Un team di ricercatori lo sostiene grazie ad un nuovo studio pubblicato sulla rivista Memory & Cognition. E contrariamente a quanto molti credono, questo non sembra avere niente a che fare con l’intelletto. In realtà, è dovuto a determinati meccanismi nella nostra mente che ci “aiutano” a prendere decisioni rapide.
Intuizione contro pensiero critico di fronte a informazioni sbagliate
Lo studio è partito dal sospetto che il pensiero analitico abbia il potenziale per indurre le persone a mettere in discussione le informazioni che hanno modo di leggere in rete. Molte volte, infatti, il modo in cui ci vengono esposte alcune notizie e i più diversi tipi di informazioni mira a provocare indignazione pubblica e generare scalpore.
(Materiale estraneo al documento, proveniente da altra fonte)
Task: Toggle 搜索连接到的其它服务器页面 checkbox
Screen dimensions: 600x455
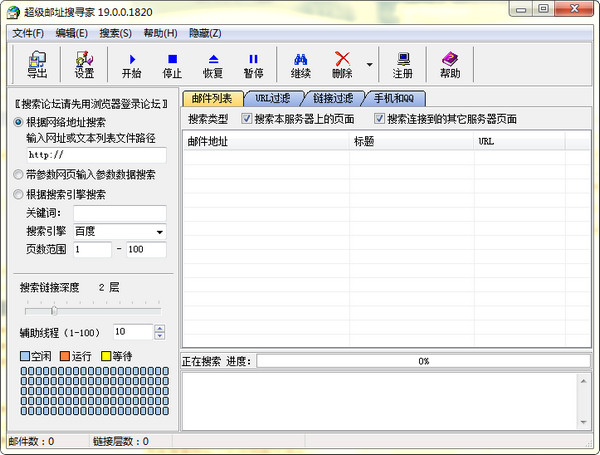Action: coord(380,119)
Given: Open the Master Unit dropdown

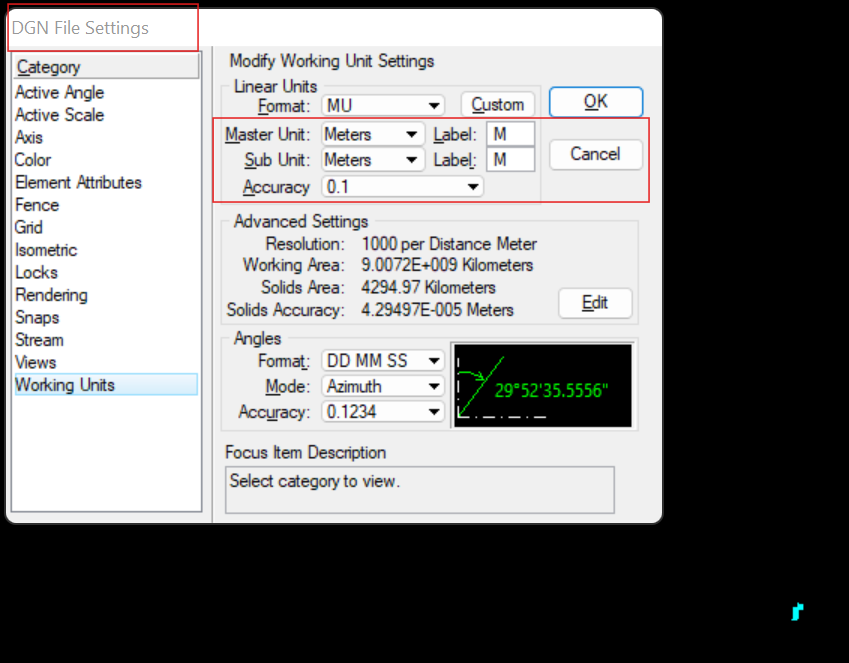Looking at the screenshot, I should [372, 134].
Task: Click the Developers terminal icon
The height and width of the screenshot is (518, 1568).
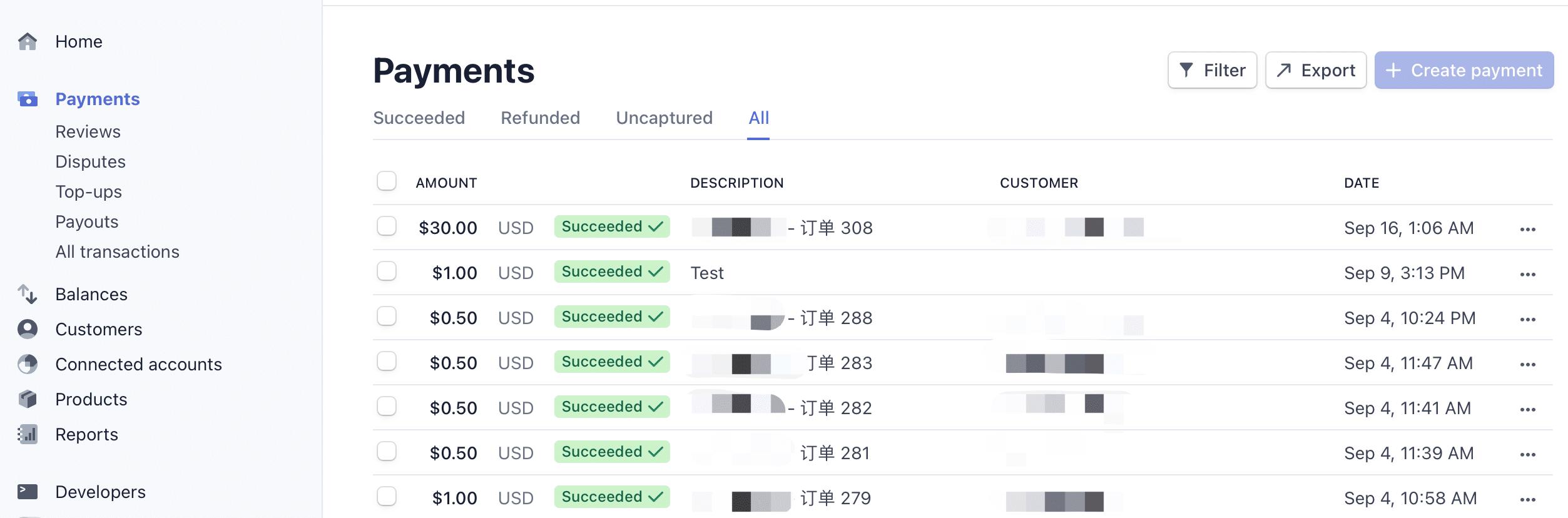Action: [28, 492]
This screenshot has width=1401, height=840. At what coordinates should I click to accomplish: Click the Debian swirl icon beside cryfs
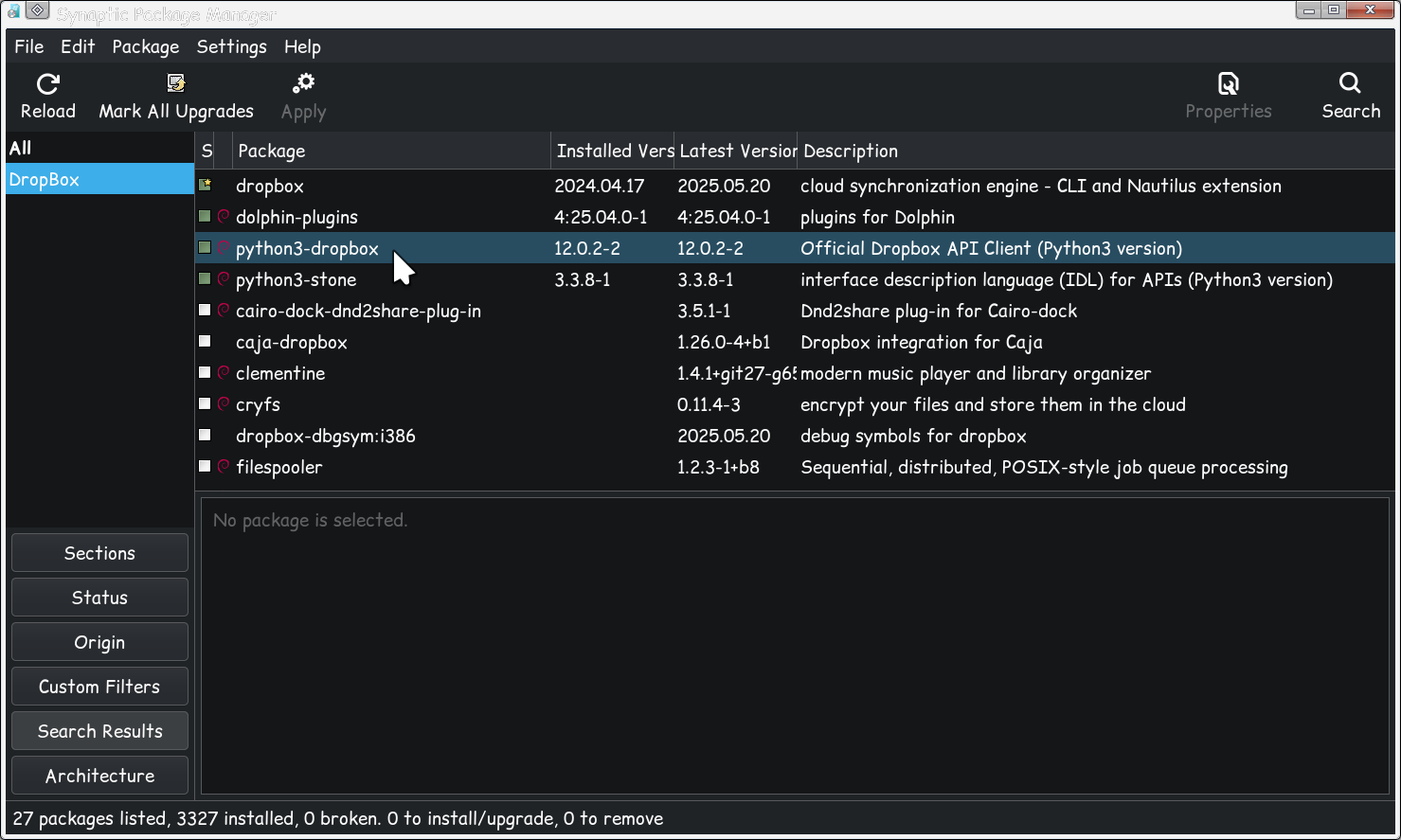pos(224,404)
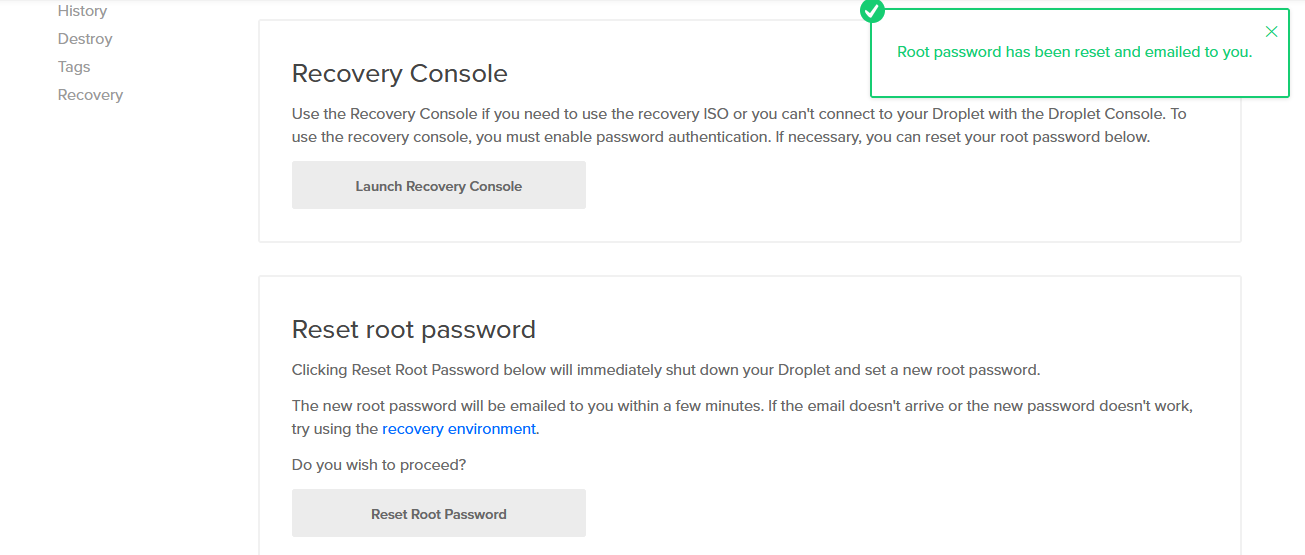
Task: Click the 'Do you wish to proceed?' text
Action: click(x=379, y=465)
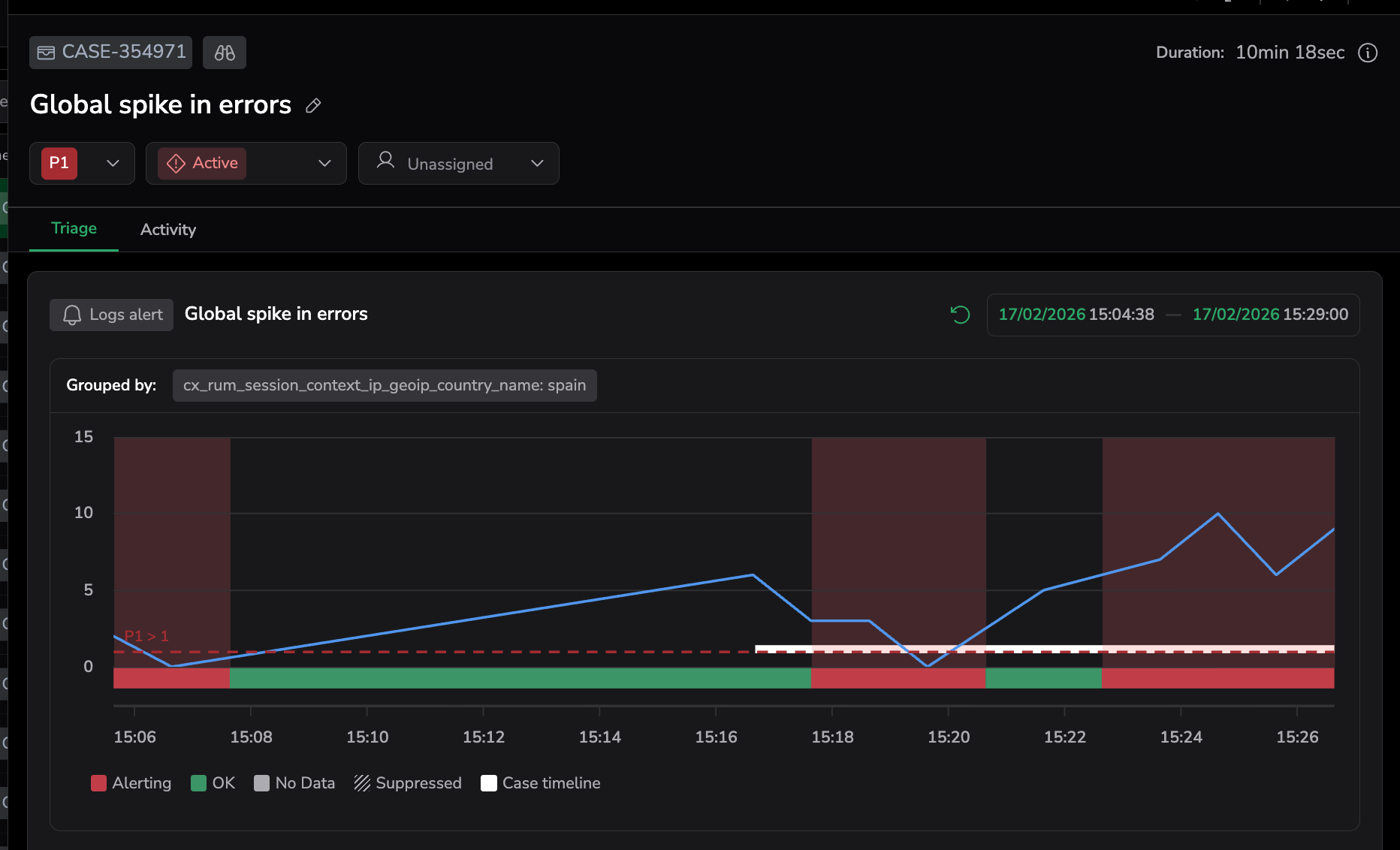Switch to the Activity tab

pyautogui.click(x=168, y=230)
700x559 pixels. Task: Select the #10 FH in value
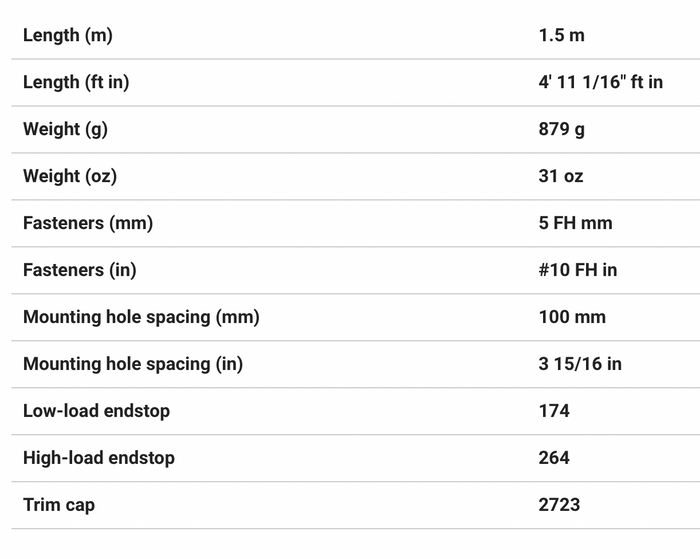coord(578,270)
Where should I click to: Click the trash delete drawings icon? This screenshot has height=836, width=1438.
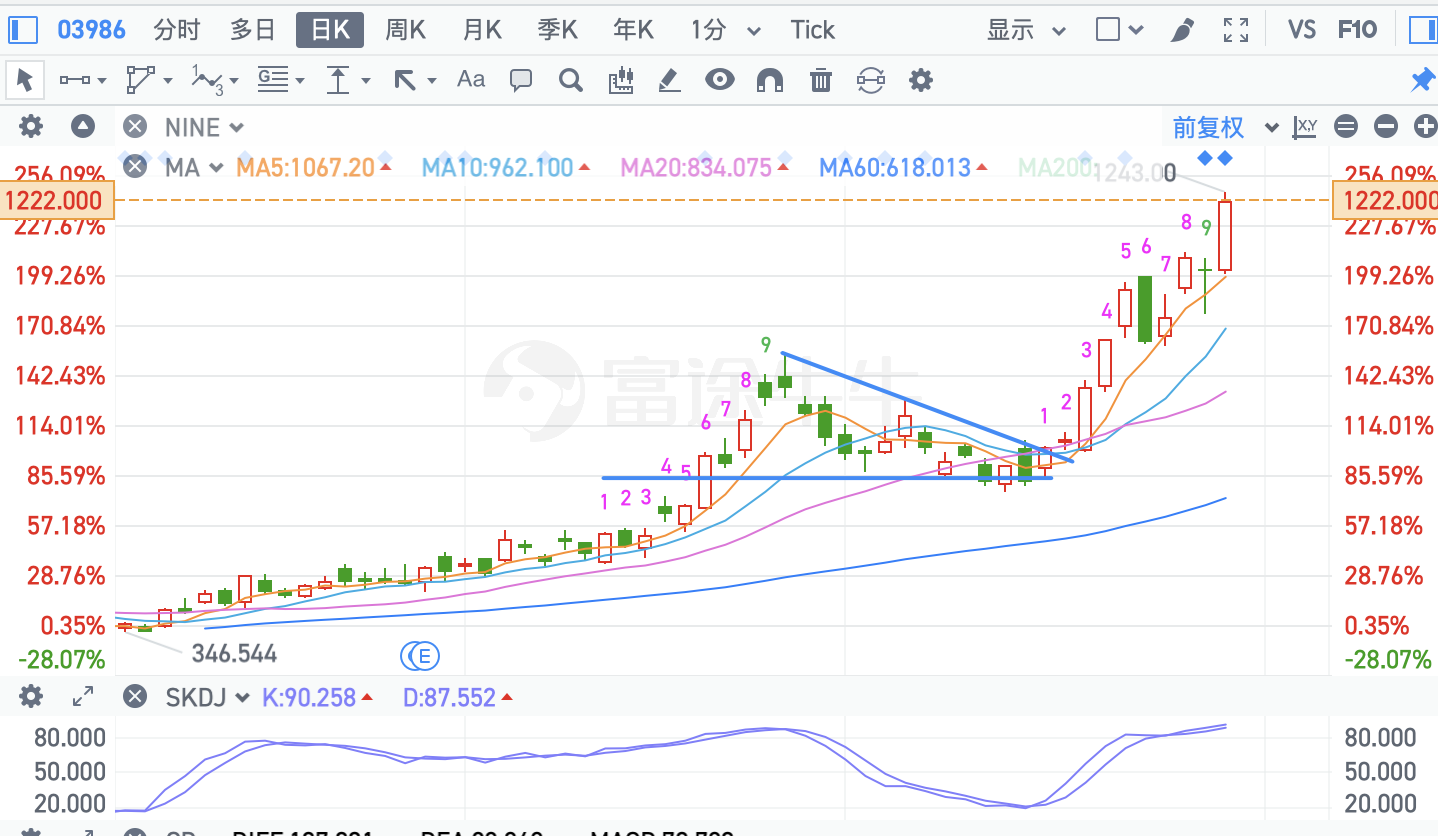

Certamente, molti degli eventi reali nel nostro mondo e nel nostro tempo storico hanno il potenziale per farci sentire in questo modo. Tuttavia, ciò non significa che tutto quel che vediamo in rete o che ascoltiamo dagli altri sia vero e meritevole di condivisione. Almeno non finché non plachiamo il nostro interesse per la controversia e la analizziamo a mente fredda. Questo è il pensiero critico.
Invece, il pensiero basato sull’intuizione potrebbe avere l’effetto opposto. Mentre l’intuizione ha svolto un ruolo chiave nella nostra evoluzione, la nostra capacità di ragionare ci ha reso superiori come specie. Tuttavia, è comune nelle persone credere ciecamente e immediatamente a ciò che leggono per liberare le proprie emozioni. Perché sì, siamo anche espansivi.
Valutare le capacità critiche e la fiducia nell’istinto
Per confermare questa teoria, i ricercatori hanno inviato 10 dichiarazioni a 740 australiani per valutare il loro livello di accuratezza e se avrebbero condiviso tali informazioni sui social media. Con questo, speravano di creare un’idea di come sarebbe stato il loro comportamento online quando si sarebbero imbattuti in notizie tabloid, notizie false o informazioni valide.
Cinque delle dichiarazioni erano teorie del complotto sull’origine del COVID-19 e vaccini già esclusi dalla scienza. Gli altri cinque erano messaggi di salute pubblica che informavano sulle misure per ridurre la diffusione della malattia e proteggere le persone vulnerabili.
Hanno anche misurato le loro capacità critiche. Per fare ciò, hanno anche fornito un test di riflessione cognitiva standard. In questo modo avrebbero un riferimento con cui correlare i risultati del test con le dichiarazioni.
Il pensiero istintivo riduce la capacità di differenziare le informazioni reali da quelle screditate
Dopo aver analizzato le risposte, i ricercatori hanno scoperto che le persone con capacità analitiche più elevate avevano molte meno probabilità di valutare le affermazioni sul COVID-19 screditate dalla scienza come accurate o degne di diffusione.
Questi individui erano anche più abili nel differenziare le vere affermazioni sul COVID-19 dalle informazioni screditate rispetto alle persone che erano più guidate dall’intuizione.
L’importanza di pensarci due volte
Un problema derivato dall’influenza dell’istinto nella convinzione di informazioni errate è la resistenza di molte persone a farsi vaccinare. Miti come quello che i vaccini contengano microchip o danneggino il DNA o che il COVID-19 non sia così grave come si dice hanno portato molte persone a diffidare di questa strategia che è servita a sradicare le malattie per decenni. La conseguenza immediata è stata la continuità della pandemia.
Sapere questo può essere di grande utilità sia per la scienza che per le agenzie di sanità pubblica incaricate di combattere il comportamento derivato dal pensiero intuitivo.
Sembra che promuovere il pensiero analitico possa limitare la diffusione di notizie false e teorie del complotto prive di fondamento. Quindi “incoraggiare le persone a pensarci due volte prima di condividere potrebbe anche rallentare la diffusione di false affermazioni“, ha affermato Matthew Nurse dell’Australian National University (ANU), il ricercatore principale dello studio.